— TASK GOAL —
Update the entries below, replacing every "label" with "caption" and changing nothing else. Leave the pictures out of your answer.

— DATA IN THIS EXERCISE —
►

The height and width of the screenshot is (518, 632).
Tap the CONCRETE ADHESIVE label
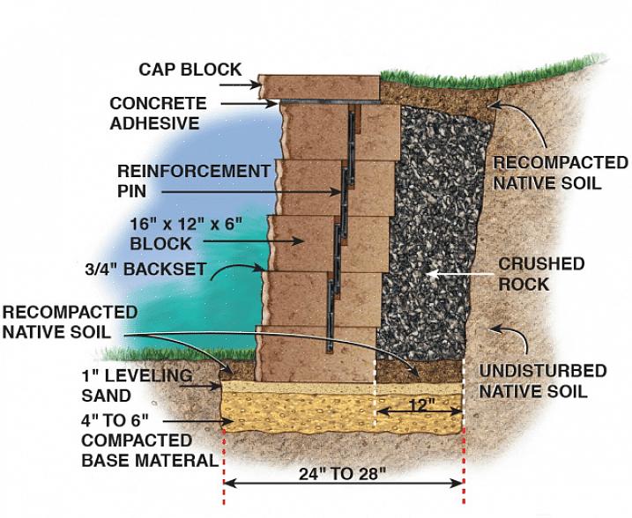pos(157,114)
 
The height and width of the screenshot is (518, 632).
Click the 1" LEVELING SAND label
pos(138,386)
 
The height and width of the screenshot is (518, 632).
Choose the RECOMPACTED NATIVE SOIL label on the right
pos(559,174)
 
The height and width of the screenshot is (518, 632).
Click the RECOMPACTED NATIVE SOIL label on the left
pos(70,322)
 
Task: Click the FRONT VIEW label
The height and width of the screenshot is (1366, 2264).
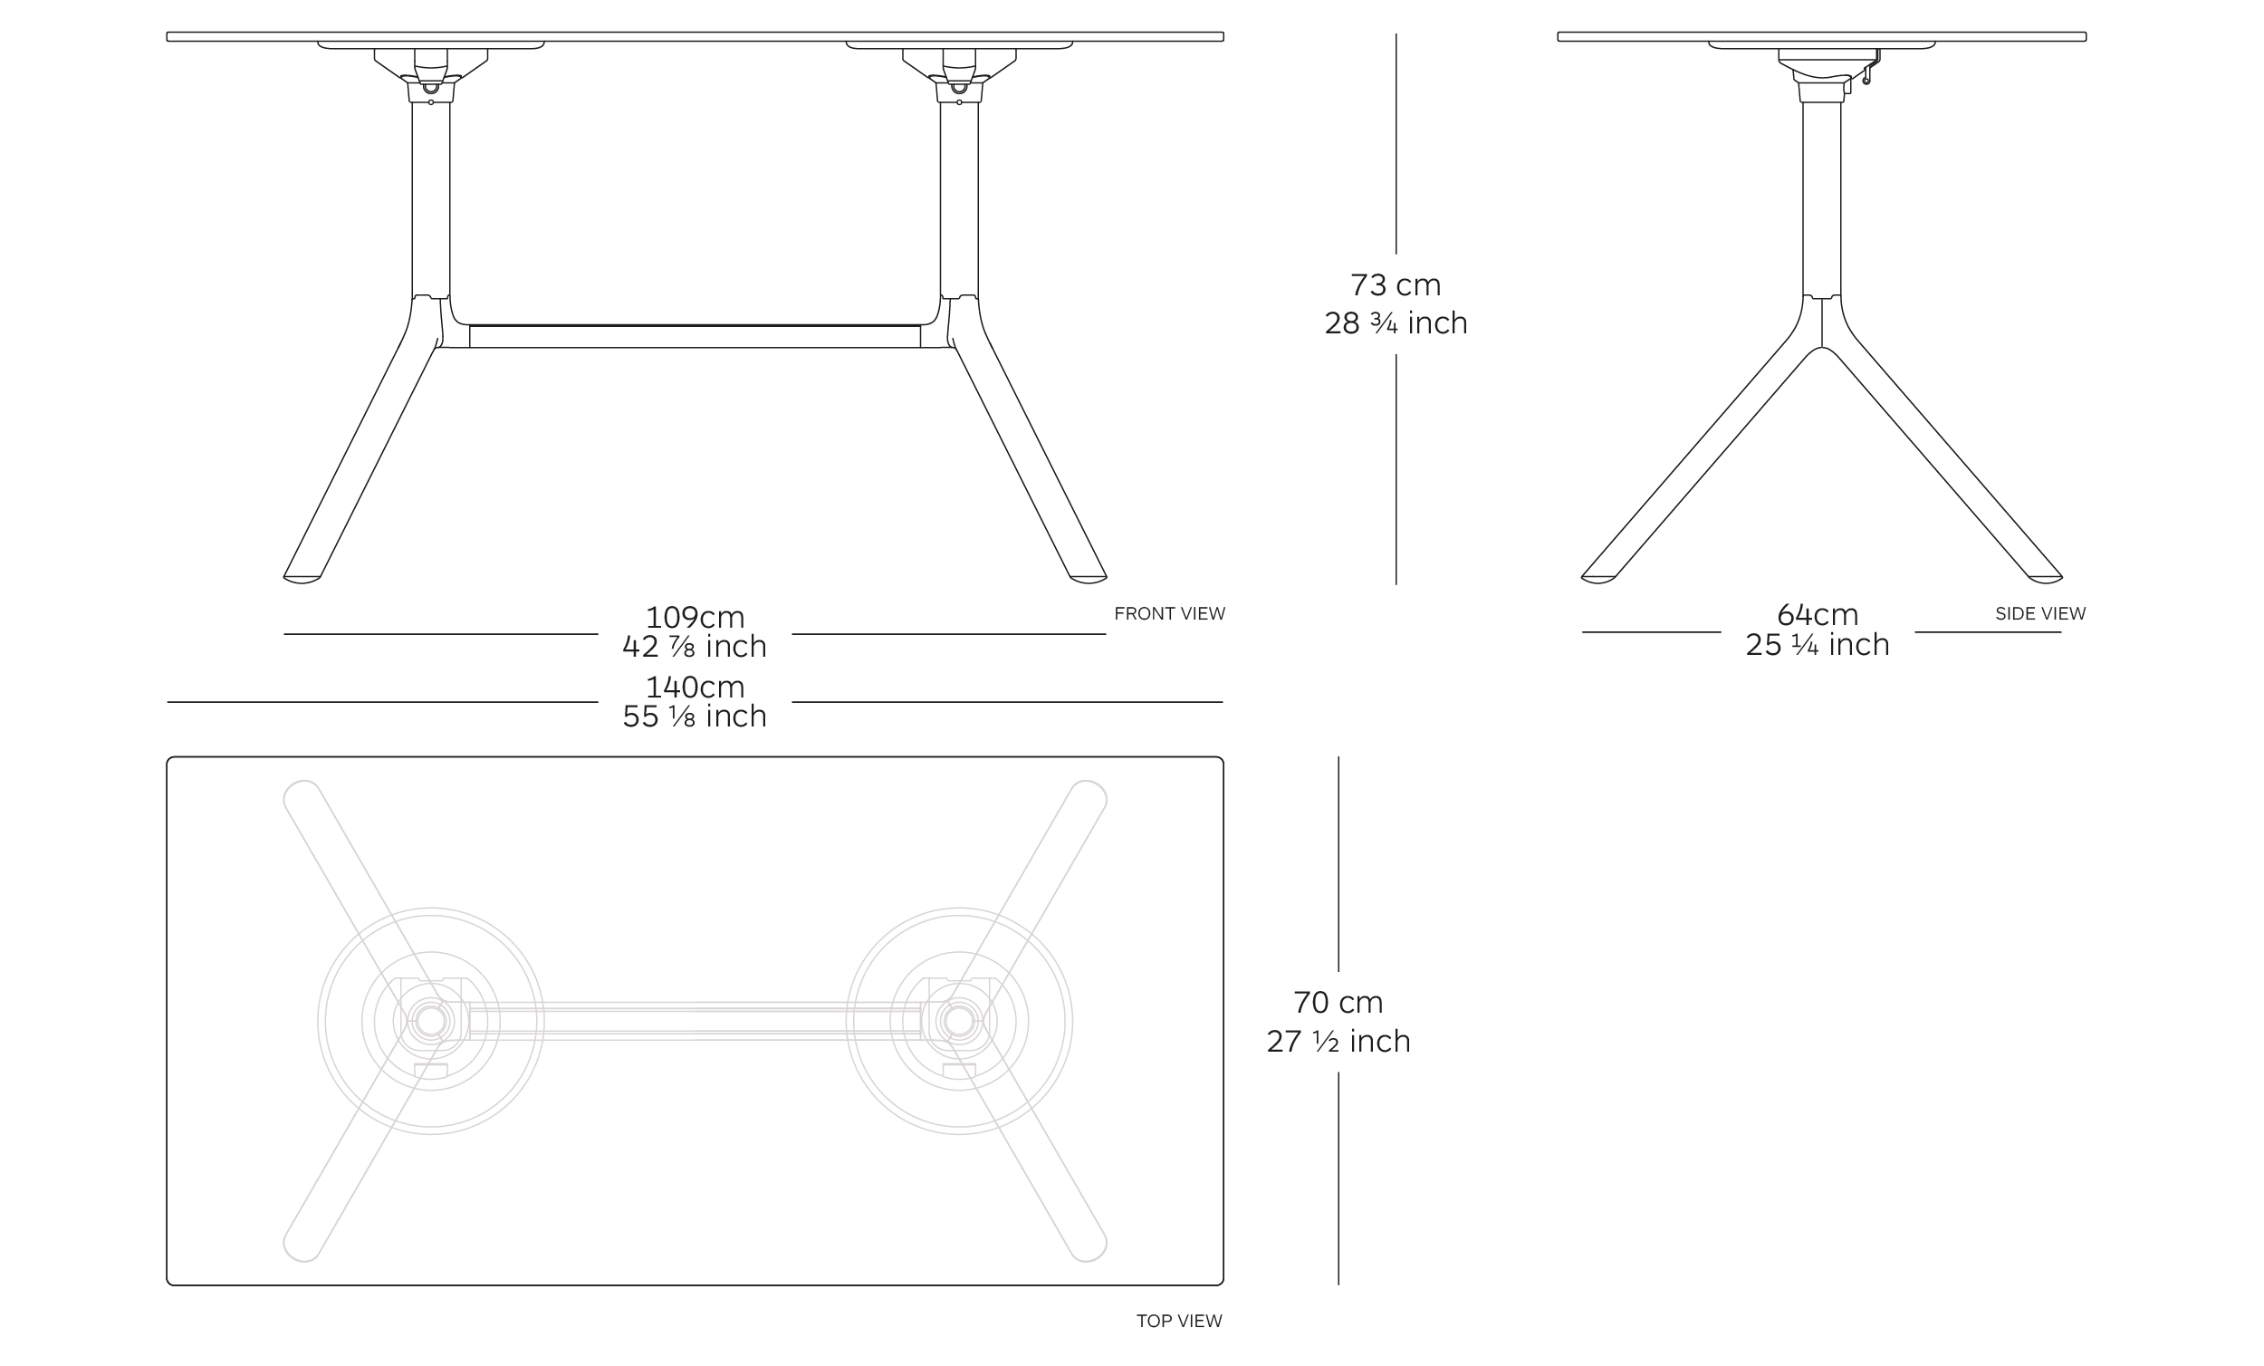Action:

◄

— THE RESPONSE —
The height and width of the screenshot is (518, 632).
Tap the CONCRETE ADHESIVE caption
pos(157,114)
 
The height and width of the screenshot is (518, 632).
Click the 1" LEVELING SAND caption
pos(138,386)
 
The height and width of the screenshot is (518, 632).
Choose the RECOMPACTED NATIVE SOIL caption on the right
pos(559,174)
 
The height and width of the screenshot is (518, 632).
Click the RECOMPACTED NATIVE SOIL caption on the left
pos(70,322)
 
Task: Click the FRONT VIEW caption
The height and width of the screenshot is (1366, 2264).
Action:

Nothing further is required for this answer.